Records from a data source
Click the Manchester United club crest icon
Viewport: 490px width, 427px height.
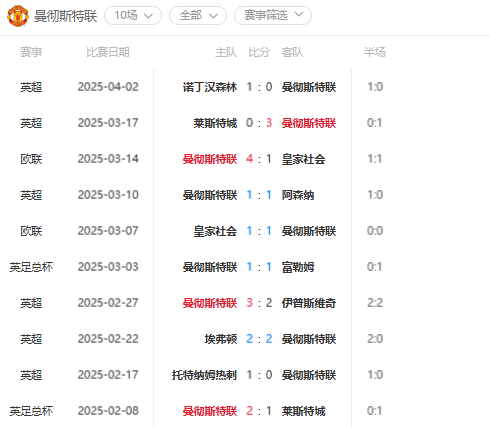point(18,16)
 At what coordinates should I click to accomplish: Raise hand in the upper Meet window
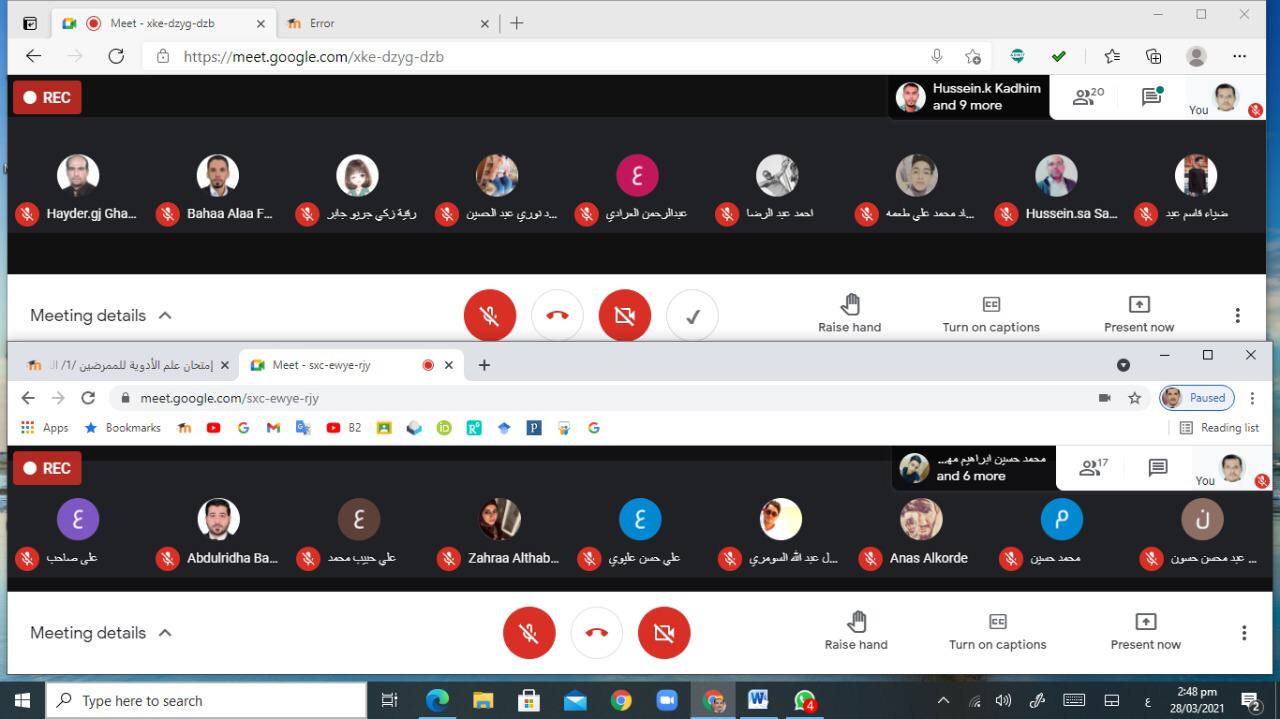[x=849, y=313]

## Work to complete
Transcribe every entry word for word, but skip the pictures.

## Answer for the task
Click the Manchester United club crest icon
Viewport: 490px width, 427px height.
point(18,16)
 At what coordinates should I click to accomplish: Raise hand in the upper Meet window
[x=849, y=313]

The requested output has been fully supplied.